PRBO Conservation Science
Quarterly Journal of PRBO Conservation Science, Number 133, Summer 2003: Notes from the Field

San Francisco Bay's salt pond complex supports millions of waterbirds throughout the year.


Findings: scientific questions, methods, results

Waterbirds and Salt Ponds

Nils Warnock, PhD

Farallon Sea lion
Latin America
Oak Woodlands
Executive Director's Column
Focus on Seabirds
Findings: Salt Ponds
2003 Annual Meeting
Bird Bio

Eared Grebe. ©Peter LaTourrette
If you live on or near San Francisco Bay, you have driven by them, walked around them, or flown over them. Their colors range from blue to orange to pink, and they have a strong smell. Welcome to the salt ponds of San Francisco Bay. A naive person might think of this habitat as a plague to wildlife, but in fact, commercially operated salt ponds at the coast, worldwide, provide habitat for large numbers and diversities of waterbirds. The salt ponds of San Francisco Bay, the largest coastal salt pond complex in the United States, are no different, supporting millions of waterbirds through the year.

From 1999 through the present, PRBO has been conducting studies in collaboration with the U.S. Geological Survey and the San Francisco Bay Bird Observatory on the use of these salt ponds by birds. One of the forces driving our research has been the March 2003 sale of over 15,000 acres of South Bay salt ponds, owned by Cargill Salt, to a conglomerate of private foundations and state and federal agencies, to be restored to some mix of tidal marsh and salt pond habitat. As an initial step in attempting to understand how the anticipated restoration might affect the Bay's bird populations, we looked at bird use of South Bay salt ponds on high and low tides during the winter months of 1999-00 and 2000-01. The results of this study were recently published in the journal Waterbirds (Vol. 25, Special Publication 2).

During the study, we looked at behavior and habitat use of birds in the ponds and examined the effects of tide cycle, pond salinity, and pond area on bird use. In surveys of salt ponds in the South Bay from September 1999 to February 2001, we recorded 75 species of waterbirds totaling over a million bird-use-days on high tide. Shorebirds and dabbling ducks were the most abundant groups of birds using the salt ponds. Ponds at high tides held higher numbers of birds than the same ponds on low tides, mainly because some bird species move out to feed on tidal mudflats on the low tides. Considerable numbers of birds fed (and roosted) in the salt ponds on high and low tides, although this greatly varied by species.

The salinity effect

Figure 1. Click on image for larger view..

Two things strongly influence the use of salt ponds by waterbirds: pond salinity and pond depth. Pond salinity affects prey diversity and abundance in the ponds, and pond depth determines accessibility of prey in ponds for different bird species. While we are still studying the effects of pond depth on waterbirds, during this study we found that waterbird numbers and diversity were significantly affected by the salinity of ponds.

Lower-salinity ponds have a higher diversity of vertebrate and invertebrate prey for birds to feed on, and thus they attract a higher diversity of birds. Most fish species do not do well after waters reach salinities greater than about 40 parts per thousand (ppt); many invertebrate species cannot survive then, as well.

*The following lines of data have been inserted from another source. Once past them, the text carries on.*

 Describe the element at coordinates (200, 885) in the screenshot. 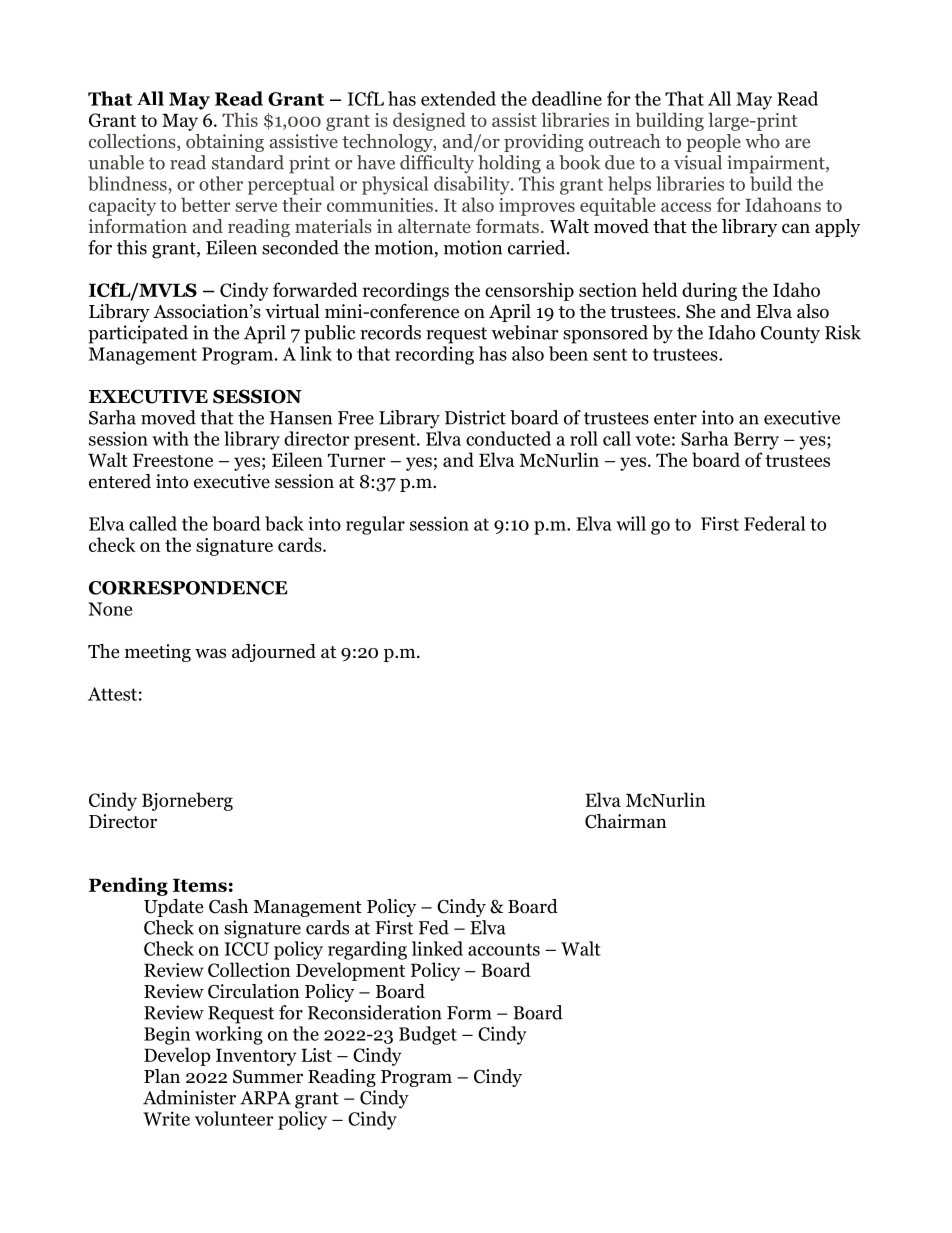

I see `Items` at that location.
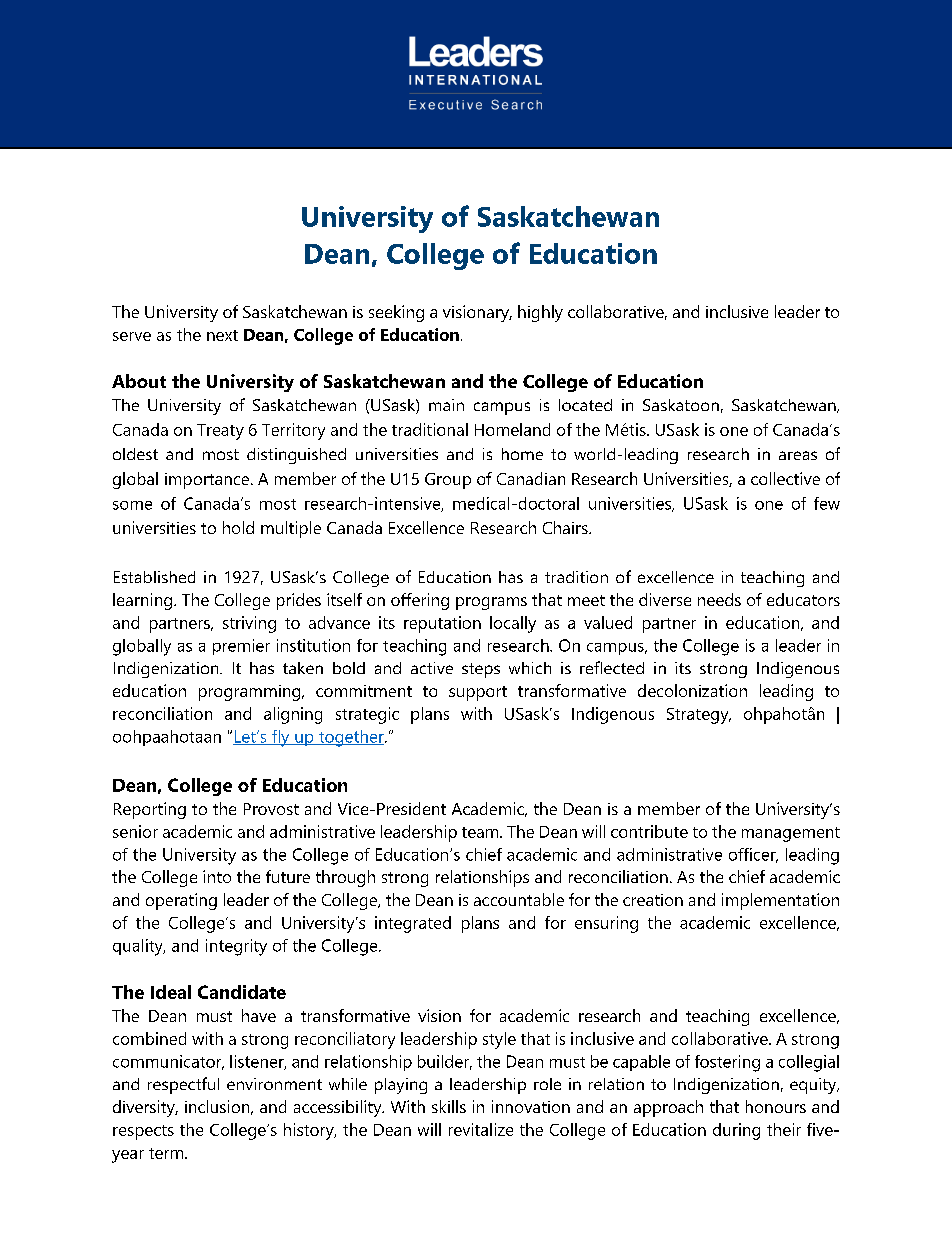 The height and width of the image is (1233, 952). What do you see at coordinates (478, 693) in the image?
I see `support` at bounding box center [478, 693].
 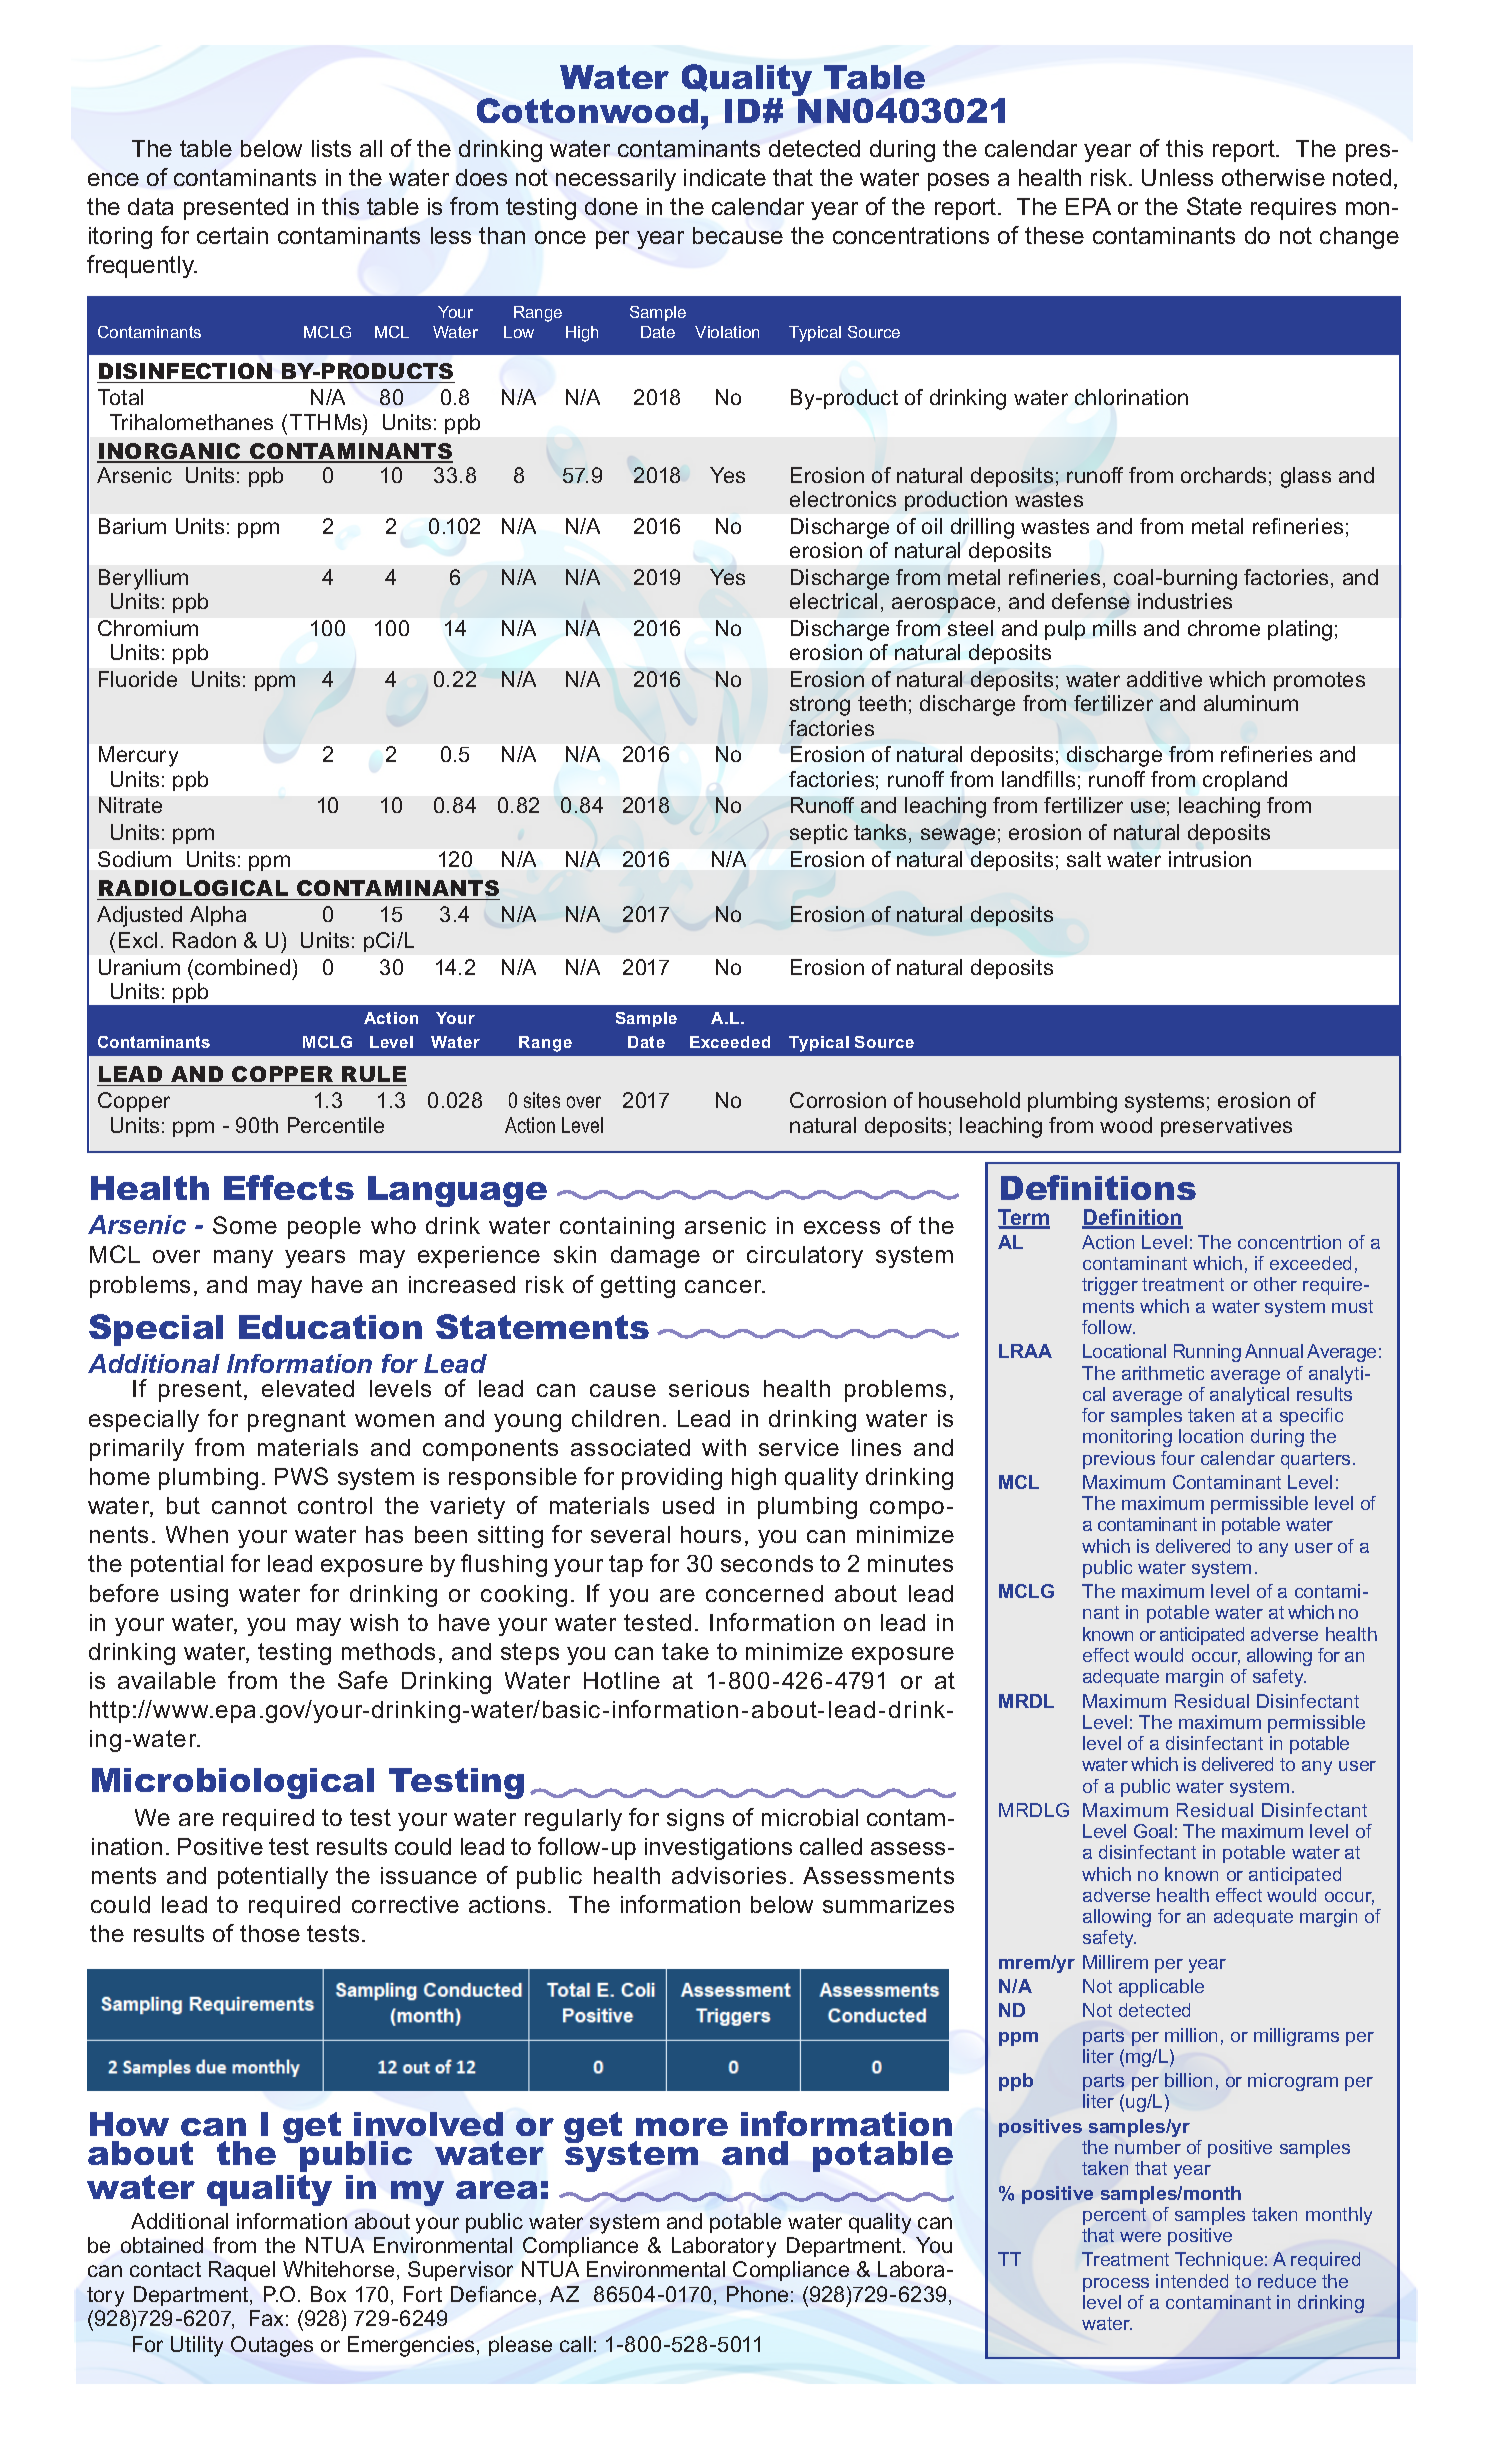 I want to click on many, so click(x=243, y=1259).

Thus, as shown in Figure 1, the abundance of fish-eating birds like cormorants and grebes (excluding Eared Grebes) quickly decreases in higher-salinity ponds.

Figure 2..

However, as diversity of invertebrate prey decreases with increasing salinity levels, competition and predation pressure decrease on the remaining invertebrates that can tolerate high salinities. As a consequence, these few invertebrate species, notably brine flies, brine shrimp, and water boatman, occur in huge numbers in medium- to very high-salinity ponds. These ponds become favored foraging sites for many waterbird species, such as shorebirds (Figure 2), dabbling ducks, and Eared Grebes, that feed on the abundant invertebrates. After ponds reach salinities of about 200 ppt, even the hardiest of prey cannot live well in them, and bird use drops off rapidly except for roosting and breeding around the edges.

This study has led to a better understanding of how birds use San Francisco Bay's salt ponds. It will help guide restoration of much of this habitat back to tidal marsh while retaining the habitat characteristics of the salt ponds that contribute the most to maintaining viable waterbird populations in the bay.